### Instructions to follow
Transcribe the records beginning with the line containing "Image resolution: width=1568" and ending with the line containing "the scrollbar down", both lines included. Omit the pictures from your answer.

━━━ Material shown ━━━

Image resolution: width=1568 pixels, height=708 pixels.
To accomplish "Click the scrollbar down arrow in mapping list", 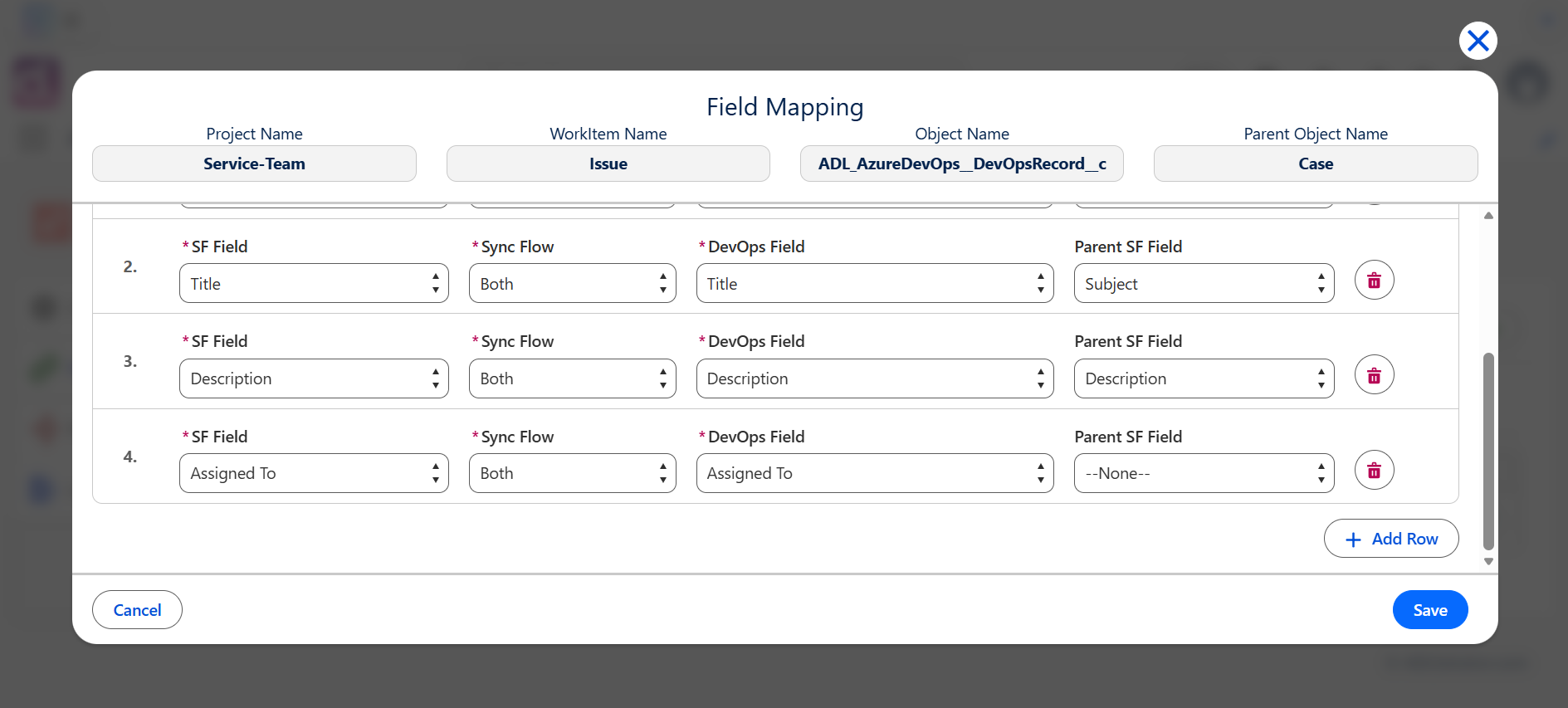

━━━
━━━ Material shown ━━━

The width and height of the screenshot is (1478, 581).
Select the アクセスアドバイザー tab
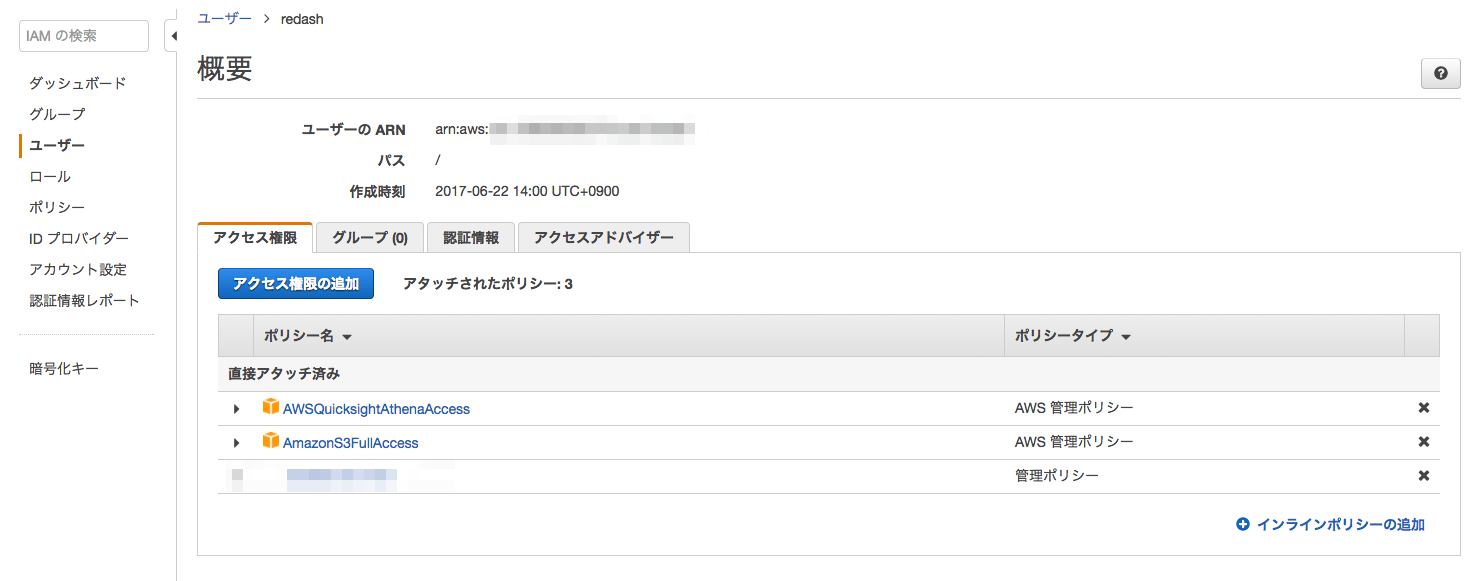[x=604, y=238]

━━━
━━━ Material shown ━━━

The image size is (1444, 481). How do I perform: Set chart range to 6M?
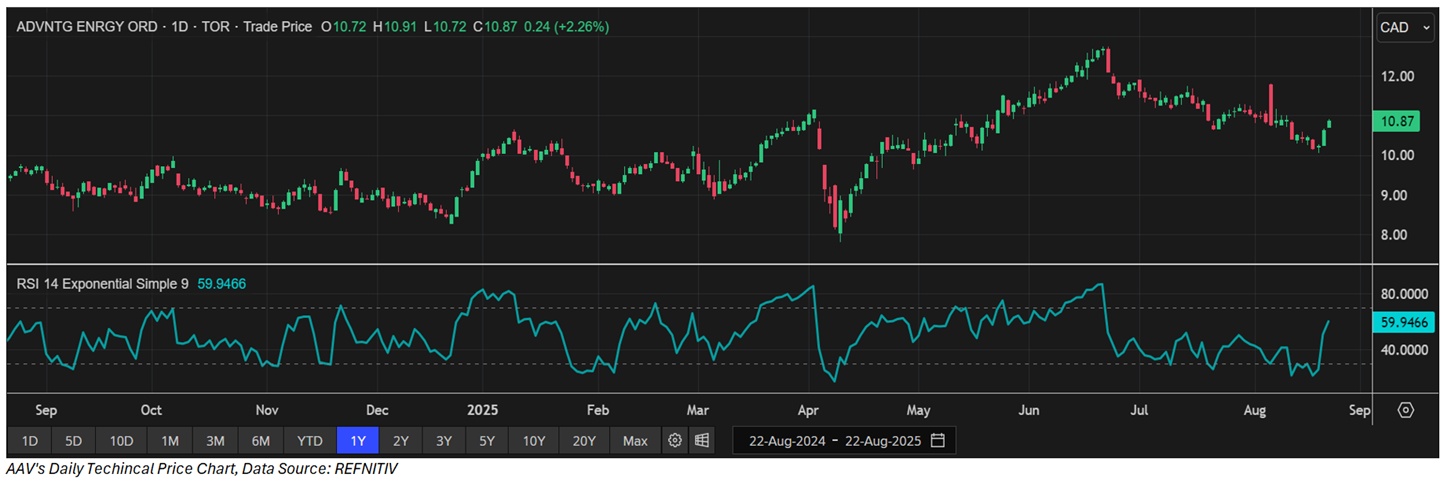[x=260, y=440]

━━━

### Result of this task
Image resolution: width=1568 pixels, height=708 pixels.
To accomplish "Click the scrollbar down arrow in mapping list", 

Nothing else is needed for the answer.